Gallic acid was used as a standard for the total phenolic content, and Trolox was used for antioxidant activity quantification.

4.7. Statistics

Experimental data were expressed as the mean ± SD (standard deviation). All experiments were performed in triplicate (n = 3). Statistical analysis was performed using ANOVA (one-way analysis of variance) to analyze the differences among groups, followed by Tukey’s HSD post hoc test. Differences at p < 0.05 were considered significant. Statistica 6.0 software (StatSoft, Krakow, Poland) was applied for computer data analysis.

5. Conclusions

In conclusion, our studies showed that physicochemical digestion factors were mainly responsible for the in vitro bioaccessibility of basil phytochemicals. As shown, it can be limited by the low dose and the components of the endogenous raw plant matrix. Furthermore, it has been demonstrated that the form of phytochemical administration can significantly affect the potential bioaccessibility, which seems to be important, especially considering the applications of herbal products in phytotherapy. The determination of the bioaccessibility of bioactive phytochemicals from basil, with special emphasis on rosmarinic acid, and the factors influencing the bioaccessibility may help in a better evaluation of the pro-health potential of this plant or, in a broader perspective, ensure enhanced bioaccessibility in vivo (e.g., via optimization of the dose and form of administration) to exert desired biological functions.

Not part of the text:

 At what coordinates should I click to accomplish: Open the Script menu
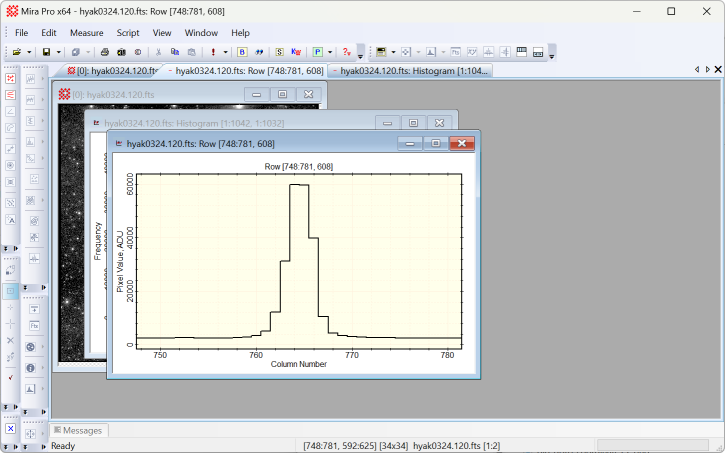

Although in vitro studies on bioaccessibility can provide valuable information about the potential fate of phytochemicals in the gastrointestinal tract, the prospects should include large-scale in vivo comparative studies aimed at assessing to what extent the in vitro bioaccessibility can be reflected in bioavailability and bioactivity in vivo, with regard to the very complex nature of the physiological mechanisms engaged in the absorption, distribution, and utilization of plant compounds.